ISCA Archive Interspeech 2024
ISCA Archive Interspeech 2024

NOTSOFAR-1 Challenge: New Datasets, Baseline, and Tasks for Distant Meeting Transcription

Alon Vinnikov, Amir Ivry, Aviv Hurvitz, Igor Abramovski, Sharon Koubi, Ilya Gurvich, Shai Peer, Xiong Xiao, Benjamin Martinez Elizalde, Naoyuki Kanda, Xiaofei Wang, Shalev Shaer, Stav Yagev, Yossi Asher, Sunit Sivasankaran, Yifan Gong, Min Tang, Huaming Wang, Eyal Krupka

We introduce the first Natural Office Talkers in Settings of Far-field Audio Recordings (NOTSOFAR) Challenge, datasets, and baseline system.

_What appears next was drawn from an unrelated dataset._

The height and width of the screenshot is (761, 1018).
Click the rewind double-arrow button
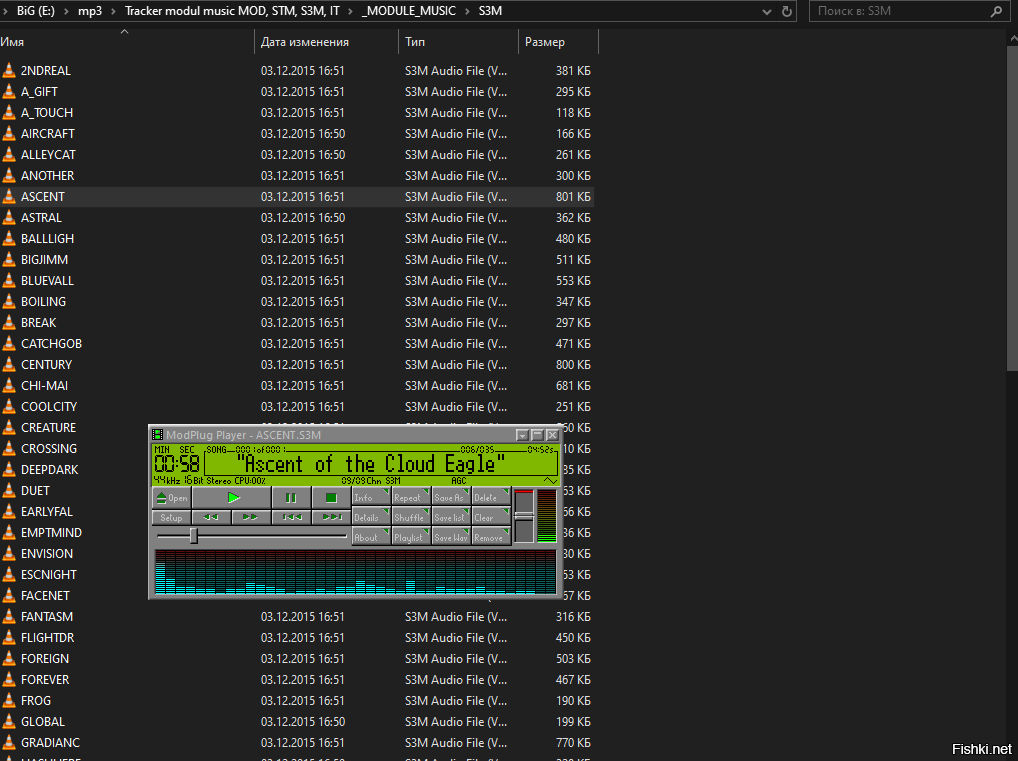coord(211,517)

The challenge focuses on distant speaker diarization and automatic speech recognition (DASR) in meeting scenarios, with single-channel and known-geometry multi-channel tracks, using a single device. We launch two new datasets: First, a benchmark dataset of 280 English meetings, averaging 6 minutes each, capturing a broad spectrum of acoustic and conversational patterns across 30 rooms with 4-8 attendees. Second, a 1000-hour simulated training dataset, synthesized for real-world generalization, incorporating 15,000 real acoustic transfer functions. The NOTSOFAR-1 Challenge aims to advance research in the field of DASR, providing key resources to unlock the potential of data-driven methods, which we believe are currently constrained by the absence of comprehensive high-quality training and benchmark datasets.